====== RECORDS PROVIDED ======

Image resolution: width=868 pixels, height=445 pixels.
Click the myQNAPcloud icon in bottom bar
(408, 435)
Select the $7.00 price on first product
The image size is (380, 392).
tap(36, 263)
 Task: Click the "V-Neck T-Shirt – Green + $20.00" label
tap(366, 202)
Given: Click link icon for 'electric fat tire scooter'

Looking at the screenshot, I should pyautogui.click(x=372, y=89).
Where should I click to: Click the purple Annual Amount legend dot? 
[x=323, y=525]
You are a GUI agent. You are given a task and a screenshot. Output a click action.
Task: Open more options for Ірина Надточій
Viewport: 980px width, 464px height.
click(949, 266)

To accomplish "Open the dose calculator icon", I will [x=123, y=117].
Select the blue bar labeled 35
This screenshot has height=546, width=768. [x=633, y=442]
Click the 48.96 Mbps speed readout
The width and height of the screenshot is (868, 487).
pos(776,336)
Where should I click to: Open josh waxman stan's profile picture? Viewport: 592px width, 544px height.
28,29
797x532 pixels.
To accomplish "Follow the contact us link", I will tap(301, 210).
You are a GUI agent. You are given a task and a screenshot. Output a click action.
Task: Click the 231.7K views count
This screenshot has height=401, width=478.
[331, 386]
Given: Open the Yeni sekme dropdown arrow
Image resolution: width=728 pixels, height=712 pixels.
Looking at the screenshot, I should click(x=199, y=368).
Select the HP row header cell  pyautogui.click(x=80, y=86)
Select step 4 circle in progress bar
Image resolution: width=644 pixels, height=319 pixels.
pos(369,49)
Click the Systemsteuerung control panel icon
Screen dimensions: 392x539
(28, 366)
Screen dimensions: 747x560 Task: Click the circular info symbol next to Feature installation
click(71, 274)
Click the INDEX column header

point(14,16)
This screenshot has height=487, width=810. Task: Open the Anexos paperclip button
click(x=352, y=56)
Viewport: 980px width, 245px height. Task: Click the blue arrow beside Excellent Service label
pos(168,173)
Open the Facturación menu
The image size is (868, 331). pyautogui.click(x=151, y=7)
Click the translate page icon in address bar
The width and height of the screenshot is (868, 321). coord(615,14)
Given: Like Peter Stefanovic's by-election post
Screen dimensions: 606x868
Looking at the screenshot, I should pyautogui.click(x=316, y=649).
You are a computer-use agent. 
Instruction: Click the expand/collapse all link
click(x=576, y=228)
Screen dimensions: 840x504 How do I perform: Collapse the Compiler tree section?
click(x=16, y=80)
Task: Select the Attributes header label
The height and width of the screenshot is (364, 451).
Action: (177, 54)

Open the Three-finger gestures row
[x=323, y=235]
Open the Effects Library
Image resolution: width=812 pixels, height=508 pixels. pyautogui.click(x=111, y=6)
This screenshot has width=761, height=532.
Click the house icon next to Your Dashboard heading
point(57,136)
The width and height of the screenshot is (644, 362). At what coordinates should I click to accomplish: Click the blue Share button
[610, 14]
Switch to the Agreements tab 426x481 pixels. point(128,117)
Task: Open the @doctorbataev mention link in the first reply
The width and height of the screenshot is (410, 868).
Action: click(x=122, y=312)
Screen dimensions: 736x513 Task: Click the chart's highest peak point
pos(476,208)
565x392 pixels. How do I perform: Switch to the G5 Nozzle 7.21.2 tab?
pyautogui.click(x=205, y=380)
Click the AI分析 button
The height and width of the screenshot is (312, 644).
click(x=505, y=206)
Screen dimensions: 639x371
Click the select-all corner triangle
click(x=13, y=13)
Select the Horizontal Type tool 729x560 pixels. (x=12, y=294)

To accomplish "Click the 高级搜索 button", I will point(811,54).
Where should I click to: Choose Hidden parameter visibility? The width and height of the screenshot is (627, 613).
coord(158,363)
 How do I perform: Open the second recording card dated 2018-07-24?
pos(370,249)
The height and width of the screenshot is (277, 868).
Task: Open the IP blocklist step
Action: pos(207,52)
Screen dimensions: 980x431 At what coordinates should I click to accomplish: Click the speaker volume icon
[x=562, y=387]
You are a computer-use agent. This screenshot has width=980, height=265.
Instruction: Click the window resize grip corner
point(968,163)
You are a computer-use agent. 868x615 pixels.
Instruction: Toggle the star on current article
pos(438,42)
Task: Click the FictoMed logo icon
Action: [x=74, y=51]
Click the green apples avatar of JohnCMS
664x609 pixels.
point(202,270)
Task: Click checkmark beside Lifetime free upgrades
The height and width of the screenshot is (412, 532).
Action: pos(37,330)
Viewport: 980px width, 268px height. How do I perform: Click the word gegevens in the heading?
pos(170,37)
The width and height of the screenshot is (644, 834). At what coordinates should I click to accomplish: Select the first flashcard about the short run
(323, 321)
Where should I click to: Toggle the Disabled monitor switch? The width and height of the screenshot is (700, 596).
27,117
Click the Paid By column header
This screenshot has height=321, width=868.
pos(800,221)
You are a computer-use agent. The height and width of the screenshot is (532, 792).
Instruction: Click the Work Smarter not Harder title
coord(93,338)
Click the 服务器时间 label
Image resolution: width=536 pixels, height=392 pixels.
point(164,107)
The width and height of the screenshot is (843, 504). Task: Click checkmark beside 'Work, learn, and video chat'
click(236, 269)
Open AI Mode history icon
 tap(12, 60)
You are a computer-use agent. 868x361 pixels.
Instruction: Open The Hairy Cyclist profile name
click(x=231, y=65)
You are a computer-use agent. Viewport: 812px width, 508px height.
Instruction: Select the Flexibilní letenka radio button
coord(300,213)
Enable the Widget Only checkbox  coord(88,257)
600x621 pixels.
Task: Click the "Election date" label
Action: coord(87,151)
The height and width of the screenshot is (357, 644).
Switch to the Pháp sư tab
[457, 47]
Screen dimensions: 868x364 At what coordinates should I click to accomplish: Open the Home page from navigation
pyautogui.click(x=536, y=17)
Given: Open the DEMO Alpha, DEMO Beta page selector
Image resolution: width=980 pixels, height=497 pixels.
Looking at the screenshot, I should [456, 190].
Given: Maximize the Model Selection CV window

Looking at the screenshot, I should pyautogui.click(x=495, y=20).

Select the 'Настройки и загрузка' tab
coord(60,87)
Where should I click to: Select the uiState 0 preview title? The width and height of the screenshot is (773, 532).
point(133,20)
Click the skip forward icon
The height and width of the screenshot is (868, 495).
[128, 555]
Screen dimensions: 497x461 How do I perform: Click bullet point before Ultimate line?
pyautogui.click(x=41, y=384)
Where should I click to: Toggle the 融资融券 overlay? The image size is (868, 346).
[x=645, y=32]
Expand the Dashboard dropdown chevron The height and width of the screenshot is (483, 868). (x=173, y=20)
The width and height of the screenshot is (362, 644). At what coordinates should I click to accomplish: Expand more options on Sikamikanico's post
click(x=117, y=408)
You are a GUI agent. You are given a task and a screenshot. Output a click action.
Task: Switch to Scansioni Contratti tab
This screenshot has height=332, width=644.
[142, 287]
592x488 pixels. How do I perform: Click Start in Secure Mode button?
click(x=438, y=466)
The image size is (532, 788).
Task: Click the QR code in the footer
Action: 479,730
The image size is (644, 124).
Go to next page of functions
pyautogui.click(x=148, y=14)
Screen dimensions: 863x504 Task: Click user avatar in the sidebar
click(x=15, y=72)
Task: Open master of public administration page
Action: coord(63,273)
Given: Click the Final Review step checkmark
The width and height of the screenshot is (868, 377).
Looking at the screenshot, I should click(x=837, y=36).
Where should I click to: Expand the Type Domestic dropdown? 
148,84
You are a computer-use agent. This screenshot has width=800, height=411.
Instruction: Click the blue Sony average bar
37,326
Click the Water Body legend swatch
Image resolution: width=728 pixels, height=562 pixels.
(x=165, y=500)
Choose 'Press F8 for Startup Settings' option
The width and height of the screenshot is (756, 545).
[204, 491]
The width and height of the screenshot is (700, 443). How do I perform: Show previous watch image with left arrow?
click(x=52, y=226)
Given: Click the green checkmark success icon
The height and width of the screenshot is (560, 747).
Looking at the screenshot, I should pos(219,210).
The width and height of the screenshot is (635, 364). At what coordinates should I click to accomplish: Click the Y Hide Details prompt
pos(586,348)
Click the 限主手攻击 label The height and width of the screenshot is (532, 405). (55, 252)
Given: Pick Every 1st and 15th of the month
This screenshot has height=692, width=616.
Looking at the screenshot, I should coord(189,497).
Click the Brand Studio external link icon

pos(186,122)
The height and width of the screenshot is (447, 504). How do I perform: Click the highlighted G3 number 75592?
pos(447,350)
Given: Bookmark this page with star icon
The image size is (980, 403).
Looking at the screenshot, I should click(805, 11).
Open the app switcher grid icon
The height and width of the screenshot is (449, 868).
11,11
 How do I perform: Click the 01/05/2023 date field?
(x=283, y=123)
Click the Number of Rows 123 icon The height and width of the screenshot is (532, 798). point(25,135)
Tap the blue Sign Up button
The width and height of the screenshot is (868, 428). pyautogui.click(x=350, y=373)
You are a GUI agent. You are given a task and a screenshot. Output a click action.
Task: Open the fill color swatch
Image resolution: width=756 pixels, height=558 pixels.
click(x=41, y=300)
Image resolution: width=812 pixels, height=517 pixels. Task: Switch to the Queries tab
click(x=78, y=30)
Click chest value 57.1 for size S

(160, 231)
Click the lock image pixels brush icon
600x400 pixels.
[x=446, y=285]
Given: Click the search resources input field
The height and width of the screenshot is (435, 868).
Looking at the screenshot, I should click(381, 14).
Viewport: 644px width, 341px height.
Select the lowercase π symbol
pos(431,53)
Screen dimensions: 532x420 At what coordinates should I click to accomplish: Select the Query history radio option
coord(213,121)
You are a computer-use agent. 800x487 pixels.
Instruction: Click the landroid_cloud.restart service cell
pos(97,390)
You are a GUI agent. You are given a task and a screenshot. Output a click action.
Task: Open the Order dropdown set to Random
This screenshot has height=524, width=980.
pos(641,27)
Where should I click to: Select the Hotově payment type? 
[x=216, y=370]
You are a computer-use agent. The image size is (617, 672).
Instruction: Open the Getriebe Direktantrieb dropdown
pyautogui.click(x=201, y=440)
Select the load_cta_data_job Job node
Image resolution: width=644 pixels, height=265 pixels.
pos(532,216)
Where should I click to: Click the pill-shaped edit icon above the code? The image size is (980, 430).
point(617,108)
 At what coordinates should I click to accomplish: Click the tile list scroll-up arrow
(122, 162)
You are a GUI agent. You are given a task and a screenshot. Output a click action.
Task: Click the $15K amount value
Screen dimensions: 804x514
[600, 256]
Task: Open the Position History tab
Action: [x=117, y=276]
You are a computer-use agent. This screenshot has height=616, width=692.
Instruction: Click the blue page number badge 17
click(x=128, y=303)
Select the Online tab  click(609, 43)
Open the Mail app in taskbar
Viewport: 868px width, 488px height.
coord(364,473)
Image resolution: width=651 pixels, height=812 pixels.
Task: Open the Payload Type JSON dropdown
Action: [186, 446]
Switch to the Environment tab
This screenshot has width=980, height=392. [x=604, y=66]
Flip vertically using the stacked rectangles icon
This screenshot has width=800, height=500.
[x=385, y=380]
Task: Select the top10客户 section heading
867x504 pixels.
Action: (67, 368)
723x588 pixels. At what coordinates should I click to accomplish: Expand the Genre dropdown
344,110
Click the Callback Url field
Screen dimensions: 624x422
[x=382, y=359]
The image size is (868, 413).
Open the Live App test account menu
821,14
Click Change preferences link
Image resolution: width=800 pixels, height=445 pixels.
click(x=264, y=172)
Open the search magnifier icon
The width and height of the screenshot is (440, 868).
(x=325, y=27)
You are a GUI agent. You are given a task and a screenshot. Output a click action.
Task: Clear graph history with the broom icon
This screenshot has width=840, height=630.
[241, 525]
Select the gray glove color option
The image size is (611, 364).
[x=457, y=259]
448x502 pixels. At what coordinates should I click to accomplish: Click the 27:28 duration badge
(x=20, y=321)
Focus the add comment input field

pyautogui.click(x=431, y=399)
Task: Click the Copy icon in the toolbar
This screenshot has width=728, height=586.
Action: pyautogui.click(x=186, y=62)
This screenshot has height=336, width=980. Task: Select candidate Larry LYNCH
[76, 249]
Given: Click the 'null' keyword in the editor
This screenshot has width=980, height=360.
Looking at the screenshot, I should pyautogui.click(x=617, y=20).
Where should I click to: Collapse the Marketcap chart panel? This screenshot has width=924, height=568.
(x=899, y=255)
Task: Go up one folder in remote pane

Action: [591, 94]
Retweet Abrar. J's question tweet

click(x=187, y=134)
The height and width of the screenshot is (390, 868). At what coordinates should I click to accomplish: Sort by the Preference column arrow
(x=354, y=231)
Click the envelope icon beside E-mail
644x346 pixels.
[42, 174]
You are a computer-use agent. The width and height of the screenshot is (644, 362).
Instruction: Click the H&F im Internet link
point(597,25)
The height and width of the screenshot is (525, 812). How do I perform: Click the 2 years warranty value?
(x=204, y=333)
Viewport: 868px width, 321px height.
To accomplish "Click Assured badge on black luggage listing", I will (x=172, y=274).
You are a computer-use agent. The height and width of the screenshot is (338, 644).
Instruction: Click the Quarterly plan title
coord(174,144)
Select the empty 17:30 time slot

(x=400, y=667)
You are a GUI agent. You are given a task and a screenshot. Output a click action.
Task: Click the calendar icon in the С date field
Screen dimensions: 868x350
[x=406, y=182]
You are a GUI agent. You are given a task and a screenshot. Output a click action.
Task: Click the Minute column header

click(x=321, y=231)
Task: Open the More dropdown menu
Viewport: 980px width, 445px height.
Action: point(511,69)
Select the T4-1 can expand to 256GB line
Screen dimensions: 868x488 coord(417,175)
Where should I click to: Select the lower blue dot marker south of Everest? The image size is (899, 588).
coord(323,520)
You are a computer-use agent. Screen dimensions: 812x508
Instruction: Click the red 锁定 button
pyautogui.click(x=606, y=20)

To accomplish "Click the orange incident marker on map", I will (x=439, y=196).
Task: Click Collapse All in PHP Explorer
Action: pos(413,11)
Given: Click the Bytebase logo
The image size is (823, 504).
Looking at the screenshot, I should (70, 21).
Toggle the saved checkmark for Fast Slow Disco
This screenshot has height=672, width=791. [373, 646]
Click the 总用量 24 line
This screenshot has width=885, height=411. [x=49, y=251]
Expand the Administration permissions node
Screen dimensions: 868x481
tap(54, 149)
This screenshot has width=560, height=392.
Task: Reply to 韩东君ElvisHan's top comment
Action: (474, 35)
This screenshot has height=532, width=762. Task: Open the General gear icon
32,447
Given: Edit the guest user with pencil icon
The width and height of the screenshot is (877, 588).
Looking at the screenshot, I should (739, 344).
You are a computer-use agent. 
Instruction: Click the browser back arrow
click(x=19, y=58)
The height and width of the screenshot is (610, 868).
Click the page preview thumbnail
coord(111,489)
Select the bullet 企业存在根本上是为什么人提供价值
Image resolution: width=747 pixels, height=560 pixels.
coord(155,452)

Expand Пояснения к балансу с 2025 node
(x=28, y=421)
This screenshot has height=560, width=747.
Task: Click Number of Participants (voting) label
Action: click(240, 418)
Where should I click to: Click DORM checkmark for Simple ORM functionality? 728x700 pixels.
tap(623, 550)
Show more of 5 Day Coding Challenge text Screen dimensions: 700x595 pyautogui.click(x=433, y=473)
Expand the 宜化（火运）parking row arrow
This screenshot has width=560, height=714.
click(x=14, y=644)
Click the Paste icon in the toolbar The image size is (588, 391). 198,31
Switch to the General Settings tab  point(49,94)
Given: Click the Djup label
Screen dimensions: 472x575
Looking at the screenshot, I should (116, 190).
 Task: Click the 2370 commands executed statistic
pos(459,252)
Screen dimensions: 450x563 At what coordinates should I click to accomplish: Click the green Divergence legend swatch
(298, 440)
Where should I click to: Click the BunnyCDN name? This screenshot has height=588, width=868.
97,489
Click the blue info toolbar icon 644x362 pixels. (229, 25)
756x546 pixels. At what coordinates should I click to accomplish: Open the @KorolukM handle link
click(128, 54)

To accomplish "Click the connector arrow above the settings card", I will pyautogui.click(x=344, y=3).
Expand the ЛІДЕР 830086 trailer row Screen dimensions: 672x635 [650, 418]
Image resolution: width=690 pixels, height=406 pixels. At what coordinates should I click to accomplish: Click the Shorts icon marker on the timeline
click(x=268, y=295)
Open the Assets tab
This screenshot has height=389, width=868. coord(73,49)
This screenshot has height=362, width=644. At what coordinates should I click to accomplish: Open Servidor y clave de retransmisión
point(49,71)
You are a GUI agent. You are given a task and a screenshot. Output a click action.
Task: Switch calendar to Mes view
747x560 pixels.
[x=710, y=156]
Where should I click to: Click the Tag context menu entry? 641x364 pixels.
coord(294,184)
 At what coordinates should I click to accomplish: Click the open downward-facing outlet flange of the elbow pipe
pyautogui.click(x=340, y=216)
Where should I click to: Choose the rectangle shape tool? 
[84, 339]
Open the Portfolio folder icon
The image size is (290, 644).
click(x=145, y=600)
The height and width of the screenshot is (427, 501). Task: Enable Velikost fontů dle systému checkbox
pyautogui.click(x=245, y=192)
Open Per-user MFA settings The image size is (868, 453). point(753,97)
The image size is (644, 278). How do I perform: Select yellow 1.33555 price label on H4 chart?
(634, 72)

======

§ **WHAT IS REQUIRED**: Word for word, quote the lines from the line containing "Where should I click to: Choose the" through the end of the material, both included, and nothing else.

§ **TASK RESULT**:
Where should I click to: Choose the rectangle shape tool? 
[84, 339]
Open the Portfolio folder icon
The image size is (290, 644).
click(x=145, y=600)
The height and width of the screenshot is (427, 501). Task: Enable Velikost fontů dle systému checkbox
pyautogui.click(x=245, y=192)
Open Per-user MFA settings The image size is (868, 453). point(753,97)
The image size is (644, 278). How do I perform: Select yellow 1.33555 price label on H4 chart?
(634, 72)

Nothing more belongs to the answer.